Bulleyes And Bullshit

It would really take a book to explain this, but I'll try to keep it simple. In between Obama's insistence that rural whites cling to their guns out of frustration, and Hillary's sudden yearning for the days of Annie Oakley, I think something is getting overlooked.

This obsession with guns is not an American obsession, it's a Democratic Party obsession. How are Americans' obsessed with guns? It's quite difficult to be obsessed with something you've always had around. In fact, you start to take it for granted. Fifty years ago, this was an issue limited to a few oddball precincts, cities, and regions. This was far from the norm. It didn't become a national obsession until following the John F. Kennedy assassination in 1963. It kicked into high gear after the assassinations of RFK and MLK, both in 1968.

That's when Lyndon Baines Johnson, at the instigation notably of Ted Kennedy, passed the first gun control legislation, which was supported curiously enough by Charlton Heston. Of course, as unfortunately happens to be the case more often than not, give some people an inch and they want a mile every time. Due to the increasing and suspiciously obtuse demands of gun control advocates, Heston bolted from the movement and became the hard core social conservative and Second Amendment advocate he is remembered as today. There's a lesson there somewhere.

So what is behind the Democratic Party obsession-not the American obsession-with guns? Whatever it is, they've been taken aback by the curious fact that most Americans are unwilling to give up their personal prerogative of self-defense in return for a raise in minimum wage once every decade or so.

So, what do they do? They try to reframe the debate. They are sudden staunch supporters of the Second Amendment, it seems. In fact, they have no problems with law-abiding citizens who are gun collectors, or who like to go hundting, or enjoy the "family tradition" of target shooting.

Listen to them sometime-carefully. In all these reassurances, you never hear them mention the rights of American citizens to have guns for the purpose of self-defense, of themselves and their families, inside their own homes or businesses.

To hear them tell it, the Second Amendment was crafted in order for people like Daniel Boone to settle places like Kentucky. He and his fellow pioneers would never have made it after crossing through the Cumberland Gap without their trusty muskets with which to hunt deer for food.

Of course, it also happens that Kentucky was quickly settled and became a state dependent on river trade and agriculture, even before it became the fifteenth state of the union in 1794. Hunting by this time was in fact not considered as vital to life in the western states as so many seem to assume today. At best, hunting augmented pioneer life. Few, if any at all, depended on it solely or even mainly for their sustenance.

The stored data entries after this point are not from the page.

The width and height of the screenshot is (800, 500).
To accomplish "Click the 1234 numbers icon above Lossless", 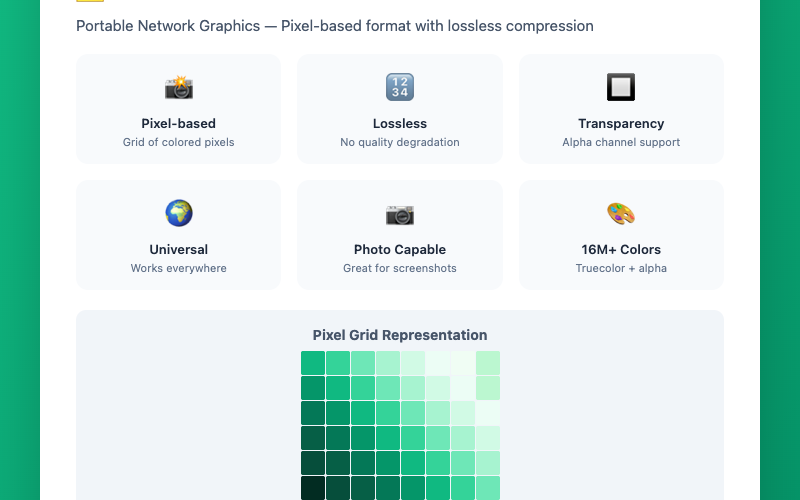I will tap(399, 87).
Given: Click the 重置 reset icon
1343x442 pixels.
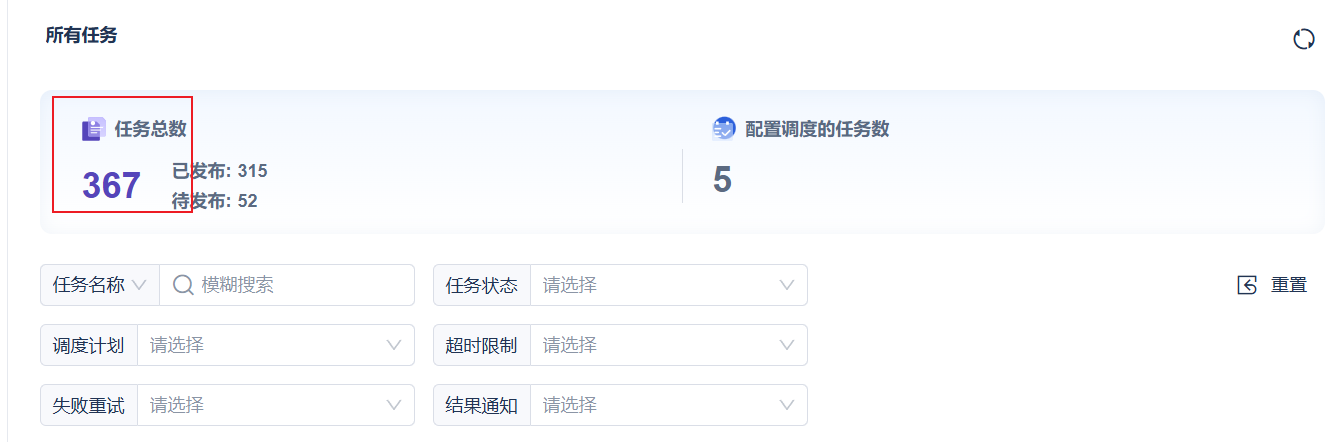Looking at the screenshot, I should coord(1247,285).
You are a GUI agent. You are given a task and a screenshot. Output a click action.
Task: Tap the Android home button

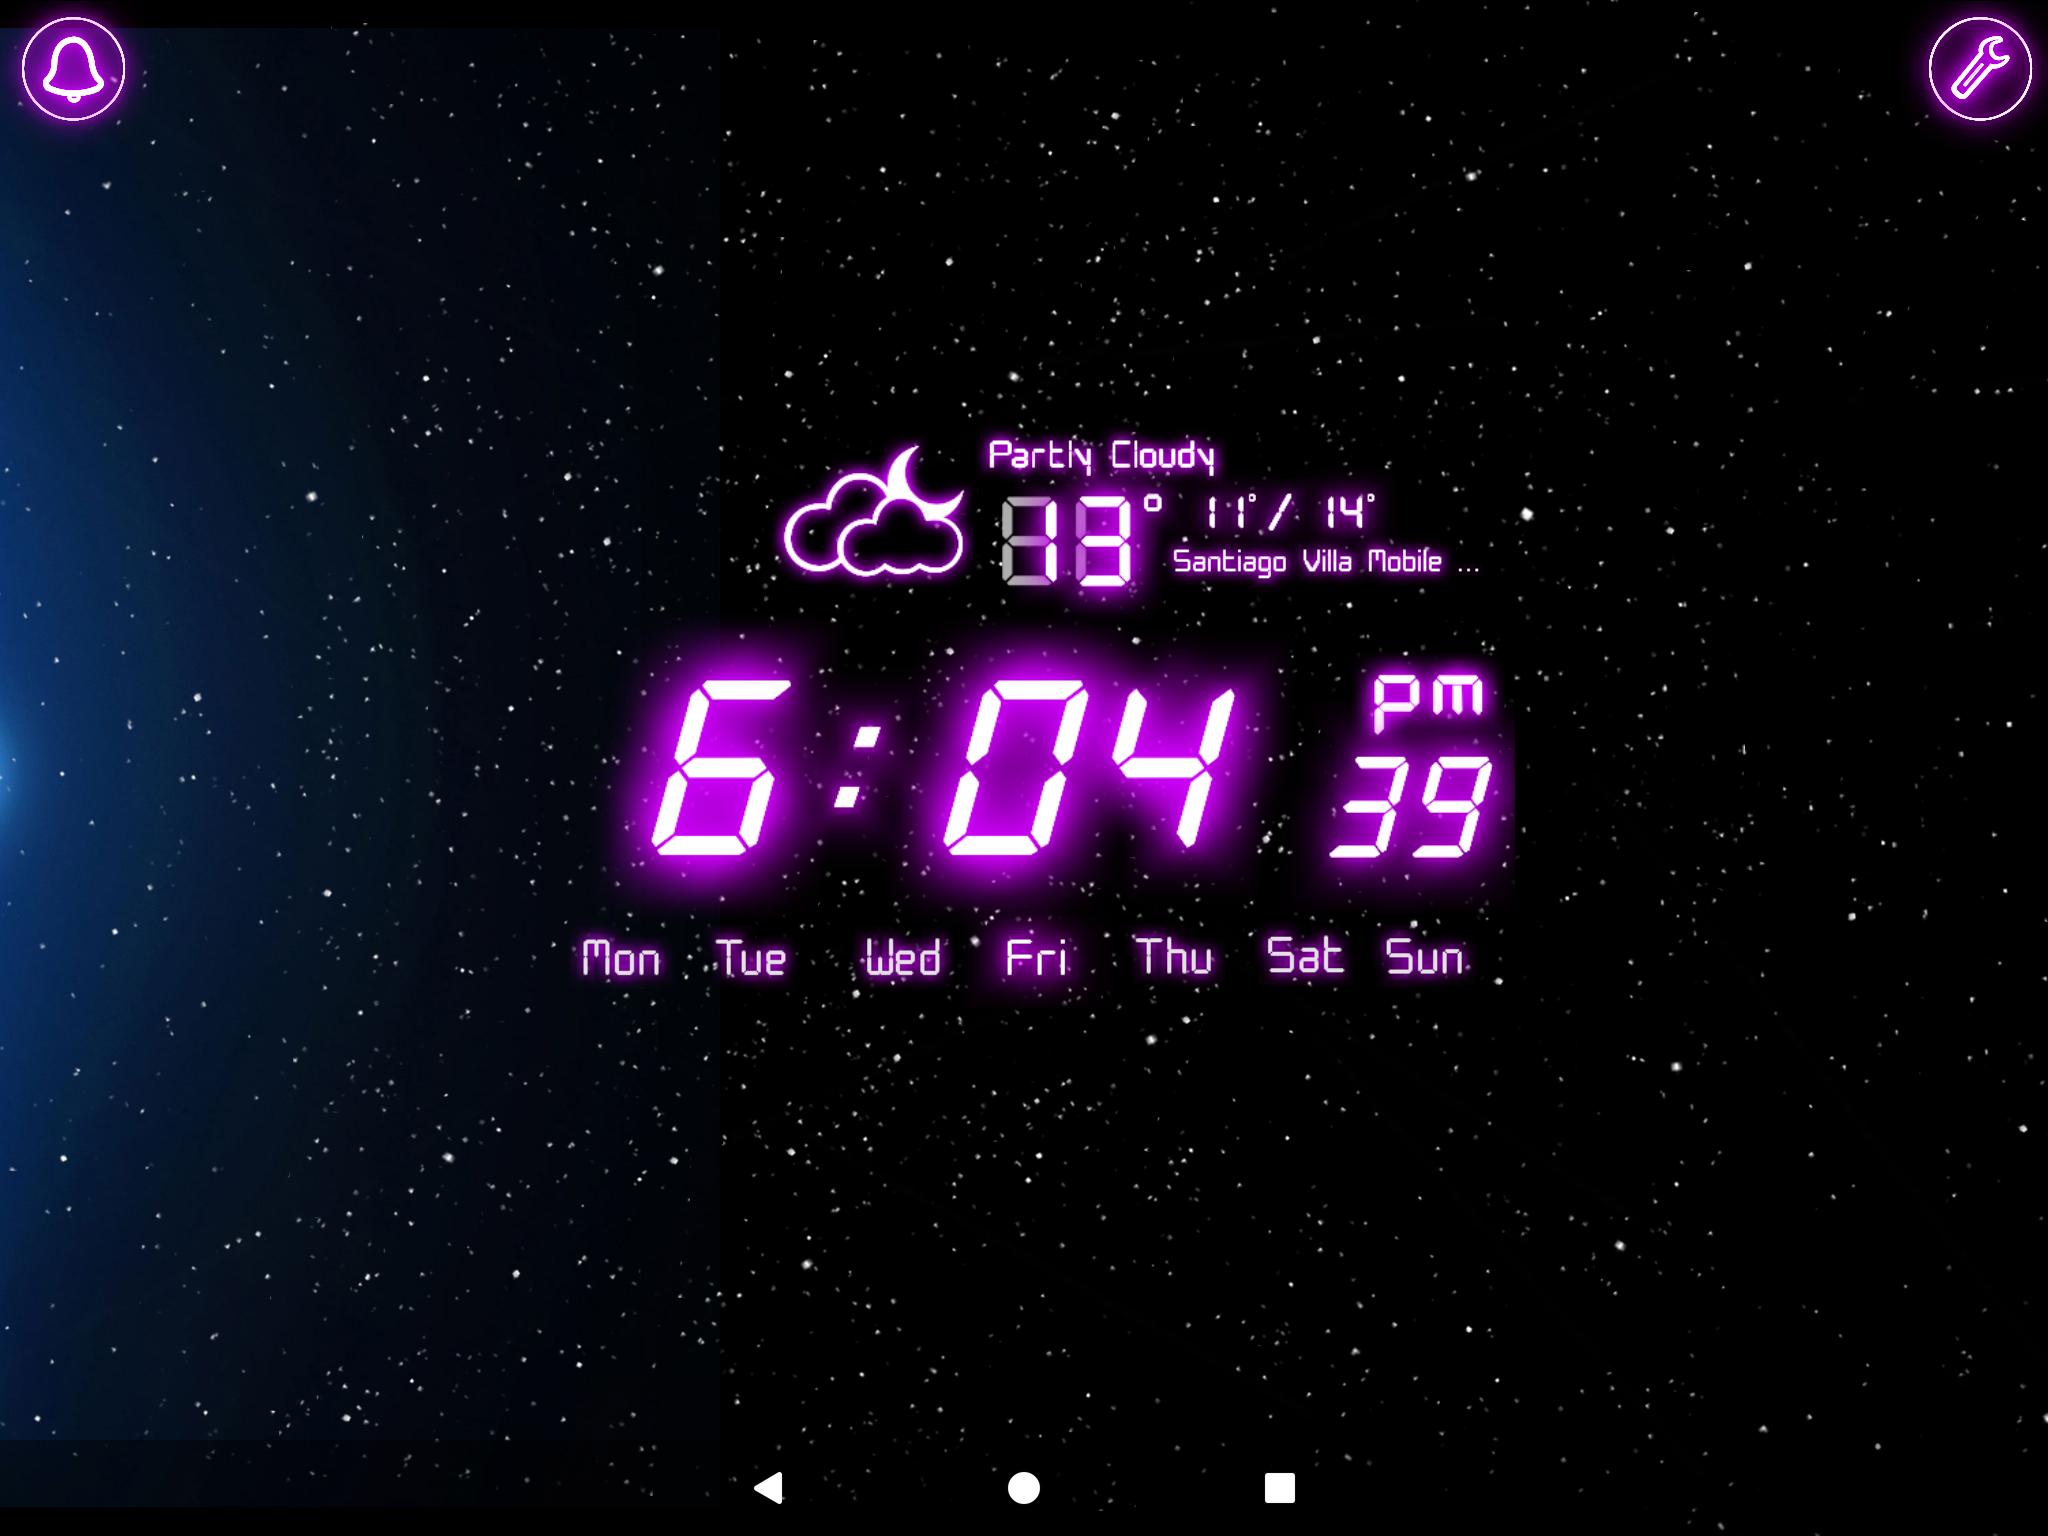pos(1022,1486)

The Second Amendment has nothing whatsoever to do with hunting or target practice, nor does it take into consideration the whimsical hobby of "gun collecting". Amendment Number Two was written for the precise same purpose as Amendment Number One, and Amendments Number Two through Nine. It was meant to protect us from the potentially abusive grasping of tyrants not only foreign, but domestic-ie, the Federal Government. Those are just the facts.

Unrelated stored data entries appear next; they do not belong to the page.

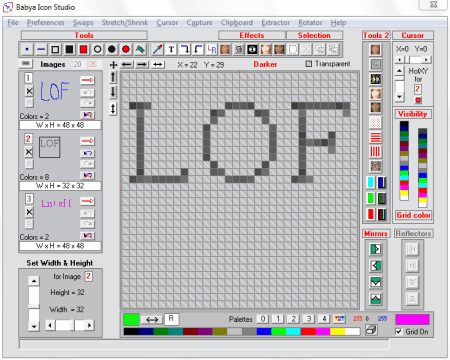This screenshot has width=450, height=360.
Task: Select the Text tool
Action: click(x=171, y=50)
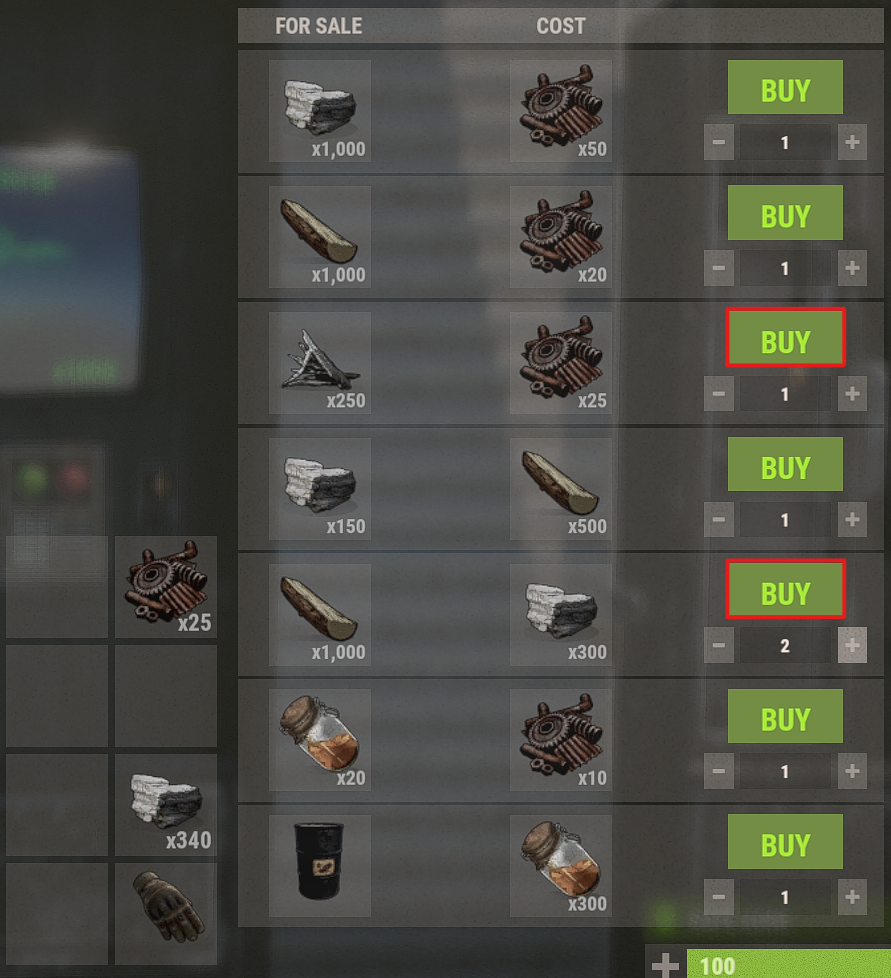Click the wood x500 cost icon
The width and height of the screenshot is (891, 978).
pyautogui.click(x=561, y=488)
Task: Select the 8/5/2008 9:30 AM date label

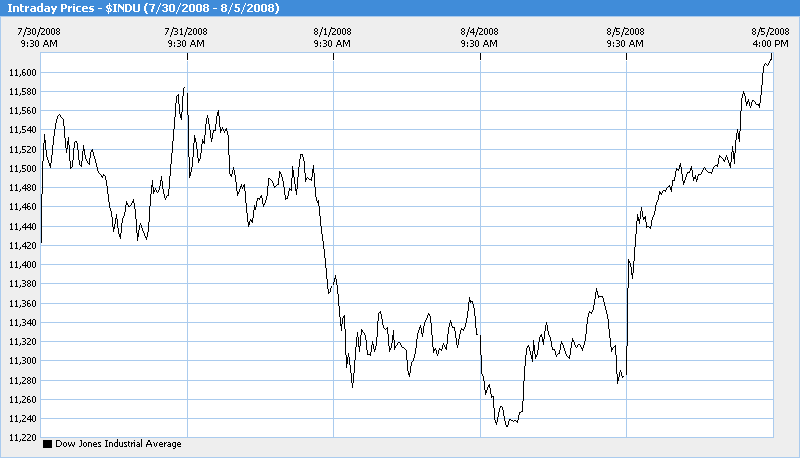Action: click(625, 37)
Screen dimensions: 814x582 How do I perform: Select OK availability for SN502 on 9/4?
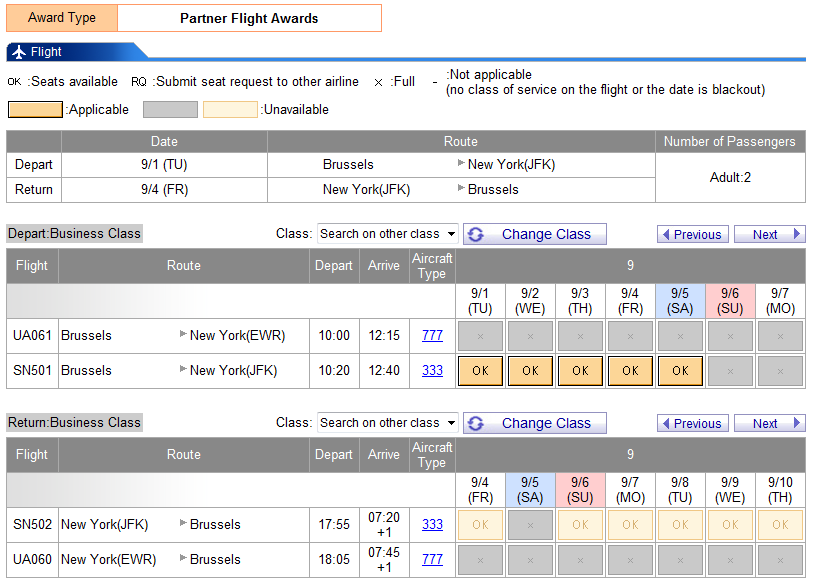point(480,524)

An enemy of the state can come in many forms. It can come in the form of a foreign invader. It can come in the form of unelected and/or unaccountable domestic tyrants. Finally, it can take the form of the criminal element that exists unfortunately within all societies, and whose very existence, by their very natures, is a threat to the domestic tranquility.

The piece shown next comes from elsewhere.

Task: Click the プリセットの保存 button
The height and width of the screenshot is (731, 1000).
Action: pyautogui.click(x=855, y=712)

Unfortunately, again, you will almost never hear a Democratic politician (nor for that matter most Republican ones) frame the debate in this matter. There are two reasons for this.

1. Most criminals from whom one might have occasion to protect oneself, whether black or white, have for the most part one thing in common. The majority of those who vote strangely tend to vote Democratic.

As important as this is, however, it pales in comparison to the importance of the following point.

2. An admission that people might, at any given point in time, find it necessary to defend themselves with guns against a criminal element, is tantamount to an admission that the government has failed to protect the citizens of the United States. It is a failure that reaches from the bottom level of local politics, on up through the state and federal levels.

It is not just an admission of the failure to fight crime, but a failure to combat the root causes of crime, those societal factors and conditions that breed the criminal element. The Republican Party wants to approach it from the corrective level after the fact. The Democratic Party seems to focus traditionally on solving the root causes, the problems of poverty and unemployment, with the added factors of race issues and other cultural factors.

Give them the power to solve your problems, and over time, they would suggest, the crime rate would drop to manageable levels. They will give you a Cops program with 100,000 cops on the streets of America. They will fund after-school programs aimed at targeting problem kids in troubled areas. They will have this and that program aimed at "uplifting" the poor. In time, this will solve the crime problem and so guns will be unnecessary.

You can still go dear hunting, though. No problem. Go along with us, and over time, everything will be just great, and crime will suddenly become a rarity throughout this great land of ours. Just trust us. Would we ever lie to you?